A morire crivellato dalla raffica di proiettili calibro 9×21 è Flavio Simmi, 32 anni, precedenti per lesioni e rissa, figlio di “Robertone” un personaggio vicino, secondo gli inquirenti, alla Banda della Magliana, gestore di un ristorante e una gioielleria, e coinvolto e poi assolto nell’inchiesta “Colosseo” per usura. Un regolamento di conti tra bande rivali della mala romana, una vendetta per uno sgarro subìto, un delitto legato alla storia criminale del padre. Ne sono convinti gli investigatori della squadra mobile romana; ne è certo il papà  della vittima, che di fronte al corpo martoriato del figlio continuava a gridare: «Volevano colpire me, è morto per colpa mia. Si sono rifatti su di lui».
Ieri mattina tutto si è consumato in una manciata di minuti sotto gli occhi della compagna del giovane, Paola Petti, madre di due gemellini di un anno. Erano le 9 e 40 quando Flavio Simmi, già  vittima di un agguato lo scorso 8 febbraio davanti all’oreficeria del padre in via dei Monti della Pietà , è montato sulla macchina di Petti, una Ford Ka grigia, parcheggiata in via Grazioli Lante. Prima di mettere in moto la convivente si è accorta che la ruota anteriore destra era a terra. Sotto il violento nubifragio che ha colpito la capitale, Paola Petti si è avvicinata per controllare. Con molta probabilità  la ruota era stata forata in precedenza.
Un attimo dopo è scoppiato l’inferno. Flavio si è accorto dallo specchietto retrovisore che i due sicari stavano arrivando. Ha gridato qualcosa alla compagna, ha aperto lo sportello della macchina, ha cercato di scappare. Troppo tardi. I killer si sono accostati con la moto, hanno tirato fuori la 9×21 e hanno aperto il fuoco. Nove colpi, uno dietro l’altro, tutti al torace. L’uomo è morto subito. «Non può finire così, fate arrivare subito un’ambulanza, fate qualcosa», gridava la giovane donna. Il quartiere si è stretto attorno a lei, fino a quando gli agenti della Mobile, diretti da Vittorio Rizzi, l’hanno caricata su una volante e portata in procura, dove è stata ascoltata per ore dal magistrato.

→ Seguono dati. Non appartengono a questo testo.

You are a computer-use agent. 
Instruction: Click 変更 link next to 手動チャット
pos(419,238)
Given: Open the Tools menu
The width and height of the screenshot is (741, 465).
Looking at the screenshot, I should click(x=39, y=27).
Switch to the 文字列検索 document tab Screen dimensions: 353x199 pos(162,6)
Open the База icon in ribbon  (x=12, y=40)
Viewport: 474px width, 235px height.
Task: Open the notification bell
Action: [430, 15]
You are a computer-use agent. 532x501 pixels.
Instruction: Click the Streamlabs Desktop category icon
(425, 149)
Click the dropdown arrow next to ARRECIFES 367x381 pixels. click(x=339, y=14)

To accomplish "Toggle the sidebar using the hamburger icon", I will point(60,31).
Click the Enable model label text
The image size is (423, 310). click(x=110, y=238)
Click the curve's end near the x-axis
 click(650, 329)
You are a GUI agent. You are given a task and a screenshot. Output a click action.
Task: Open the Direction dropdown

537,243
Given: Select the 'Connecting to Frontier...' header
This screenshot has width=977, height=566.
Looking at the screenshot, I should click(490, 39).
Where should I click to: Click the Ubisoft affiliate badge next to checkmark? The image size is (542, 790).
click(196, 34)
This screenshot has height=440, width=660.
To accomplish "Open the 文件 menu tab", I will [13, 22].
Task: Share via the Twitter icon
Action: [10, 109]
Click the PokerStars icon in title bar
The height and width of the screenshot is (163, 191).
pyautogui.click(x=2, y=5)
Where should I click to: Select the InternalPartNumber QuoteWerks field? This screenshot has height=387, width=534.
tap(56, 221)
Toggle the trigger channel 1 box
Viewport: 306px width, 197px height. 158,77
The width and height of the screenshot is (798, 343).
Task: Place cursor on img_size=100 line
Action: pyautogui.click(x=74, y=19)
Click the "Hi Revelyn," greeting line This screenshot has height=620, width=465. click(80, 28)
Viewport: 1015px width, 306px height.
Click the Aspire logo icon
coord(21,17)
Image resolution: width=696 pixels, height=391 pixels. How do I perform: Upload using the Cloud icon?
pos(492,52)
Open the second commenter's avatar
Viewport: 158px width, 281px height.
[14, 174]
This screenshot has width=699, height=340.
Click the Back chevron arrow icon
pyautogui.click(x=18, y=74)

Mentre in tutta Roma è scattata la caccia grossa, da Prati alle periferie, per rintracciare i due assassini, gli investigatori hanno ascoltato diversi testimoni, oltre ad aver sequestrato i filmati delle telecamere della zona. Una in particolare ha immortalato tutta la sequenza dell’omicidio.
Gli inquirenti della direzione distrettuale antimafia della capitale, diretti dal procuratore aggiunto Giancarlo Capaldo, hanno intanto avviato un’inchiesta e stanno passando al setaccio la vita di Simmi per cercare di capire se nel suo passato ci sia o meno un elemento che lo lega a chi ha deciso la sua morte.
«Questo omicidio ha un livello qualitativo molto più alto di quelli avvenuti in città  in passato», ha sottolineato il sindaco Alemanno. Che, oltre a scrivere al ministro Maroni per chiedere «massima attenzione» per «l’azione della criminalità  organizzata nella nostra città », apre una polemica con gli inquirenti che si occuparono dell’agguato dell’8 febbraio scorso a Simmi. «Non capisco come mai dopo la gambizzazione di questa persona, sia stato possibile assistere al suo omicidio, senza che le indagini avessero fatto un passo avanti».